Accumulation of large-scale mitochondrial DNA (mtDNA) deletions and chronic, subclinical inflammation are concomitant during skin aging, thus raising the question of a causal link. To approach this, we generated mice expressing a mutant mitochondrial helicase (K320E-TWINKLE) in the epidermis to accelerate the accumulation of mtDNA deletions in this skin compartment. Mice displayed low amounts of large-scale deletions and a dramatic depletion of mtDNA in the epidermis and showed macroscopic signs of severe skin inflammation. The mtDNA alterations led to an imbalanced stoichiometry of mitochondrial respiratory chain complexes, inducing a unique combination of cytokine expression, causing a severe inflammatory phenotype, with massive immune cell infiltrates already before birth. Altogether, these data unraveled a previously unknown link between an imbalanced stoichiometry of the mitochondrial respiratory chain complexes and skin inflammation and suggest that severe respiratory chain dysfunction, as observed in few cells leading to a mosaic in aged tissues, might be involved in the development of chronic subclinical inflammation.

Mosaic Deficiency in Mitochondrial Oxidative Metabolism Promotes Cardiac Arrhythmia during Aging.

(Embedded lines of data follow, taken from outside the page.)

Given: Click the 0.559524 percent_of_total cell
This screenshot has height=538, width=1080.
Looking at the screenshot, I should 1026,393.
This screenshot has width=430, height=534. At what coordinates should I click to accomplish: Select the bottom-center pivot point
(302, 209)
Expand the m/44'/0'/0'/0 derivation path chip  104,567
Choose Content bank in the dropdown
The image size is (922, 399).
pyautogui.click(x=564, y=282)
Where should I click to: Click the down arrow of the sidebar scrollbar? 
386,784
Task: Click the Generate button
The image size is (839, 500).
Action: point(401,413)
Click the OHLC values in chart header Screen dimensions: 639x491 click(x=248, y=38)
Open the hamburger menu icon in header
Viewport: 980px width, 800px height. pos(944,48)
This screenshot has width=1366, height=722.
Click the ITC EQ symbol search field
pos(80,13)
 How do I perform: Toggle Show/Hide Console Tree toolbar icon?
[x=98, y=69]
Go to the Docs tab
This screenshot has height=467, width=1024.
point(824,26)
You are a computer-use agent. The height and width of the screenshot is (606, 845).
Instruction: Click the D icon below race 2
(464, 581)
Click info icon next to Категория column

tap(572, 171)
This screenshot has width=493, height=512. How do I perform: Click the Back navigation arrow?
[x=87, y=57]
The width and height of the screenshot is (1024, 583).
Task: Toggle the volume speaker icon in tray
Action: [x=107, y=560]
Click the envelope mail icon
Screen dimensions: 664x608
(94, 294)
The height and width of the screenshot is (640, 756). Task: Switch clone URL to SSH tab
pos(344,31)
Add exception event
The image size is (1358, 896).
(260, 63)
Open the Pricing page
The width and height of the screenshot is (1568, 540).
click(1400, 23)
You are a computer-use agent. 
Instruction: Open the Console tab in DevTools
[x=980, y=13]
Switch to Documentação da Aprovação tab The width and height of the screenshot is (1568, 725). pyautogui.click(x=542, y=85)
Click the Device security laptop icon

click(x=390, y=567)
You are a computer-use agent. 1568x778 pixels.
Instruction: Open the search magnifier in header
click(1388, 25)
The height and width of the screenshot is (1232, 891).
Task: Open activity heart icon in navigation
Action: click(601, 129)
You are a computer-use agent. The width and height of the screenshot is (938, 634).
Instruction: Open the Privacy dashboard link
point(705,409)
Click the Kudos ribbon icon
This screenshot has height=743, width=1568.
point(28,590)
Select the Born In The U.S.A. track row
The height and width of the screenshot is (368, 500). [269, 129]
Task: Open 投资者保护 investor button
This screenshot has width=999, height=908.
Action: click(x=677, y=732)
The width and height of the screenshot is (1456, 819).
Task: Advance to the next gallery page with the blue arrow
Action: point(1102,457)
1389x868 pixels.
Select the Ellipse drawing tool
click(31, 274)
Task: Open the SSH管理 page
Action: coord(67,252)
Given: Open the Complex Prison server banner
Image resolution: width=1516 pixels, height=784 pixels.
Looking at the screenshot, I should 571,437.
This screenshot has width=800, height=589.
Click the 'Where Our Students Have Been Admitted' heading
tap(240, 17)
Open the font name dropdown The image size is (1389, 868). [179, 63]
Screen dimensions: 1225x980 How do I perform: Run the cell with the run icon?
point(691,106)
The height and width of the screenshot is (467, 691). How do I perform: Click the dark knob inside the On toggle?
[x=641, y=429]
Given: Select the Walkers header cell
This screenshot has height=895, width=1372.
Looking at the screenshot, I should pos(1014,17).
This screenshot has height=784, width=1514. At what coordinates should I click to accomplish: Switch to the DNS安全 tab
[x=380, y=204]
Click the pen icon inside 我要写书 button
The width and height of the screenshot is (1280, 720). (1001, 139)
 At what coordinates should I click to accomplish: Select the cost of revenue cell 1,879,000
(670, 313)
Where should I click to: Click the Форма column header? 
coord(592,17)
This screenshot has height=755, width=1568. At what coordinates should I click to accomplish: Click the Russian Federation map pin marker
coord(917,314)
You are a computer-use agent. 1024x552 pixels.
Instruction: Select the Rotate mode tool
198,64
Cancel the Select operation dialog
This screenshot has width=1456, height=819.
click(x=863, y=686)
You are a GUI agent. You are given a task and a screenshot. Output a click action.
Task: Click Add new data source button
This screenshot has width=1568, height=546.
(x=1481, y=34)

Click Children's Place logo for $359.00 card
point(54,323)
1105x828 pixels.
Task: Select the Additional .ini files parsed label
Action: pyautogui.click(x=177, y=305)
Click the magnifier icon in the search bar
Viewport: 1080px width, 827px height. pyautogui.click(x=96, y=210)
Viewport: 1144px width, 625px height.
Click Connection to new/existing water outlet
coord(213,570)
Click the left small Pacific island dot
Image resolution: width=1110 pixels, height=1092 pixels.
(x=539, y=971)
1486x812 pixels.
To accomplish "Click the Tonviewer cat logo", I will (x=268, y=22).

Aging is a progressive decline of body function, during which many tissues accumulate few cells with high levels of deleted mitochondrial DNA (mtDNA), leading to a defect of mitochondrial functions. Whether this mosaic mitochondrial deficiency contributes to organ dysfunction is unknown. To investigate this, we generated mice with an accelerated accumulation of mtDNA deletions in the myocardium, by expressing a dominant-negative mutant mitochondrial helicase. These animals accumulated few randomly distributed cardiomyocytes with compromised mitochondrial function, which led to spontaneous ventricular premature contractions and AV blocks at 18 months. These symptoms were not caused by a general mitochondrial dysfunction in the entire myocardium, and were not observed in mice at 12 months with significantly lower numbers of dysfunctional cells. Therefore, our results suggest that the disposition to arrhythmia typically found in the aged human heart might be due to the random accumulation of mtDNA deletions and the subsequent mosaic respiratory chain deficiency.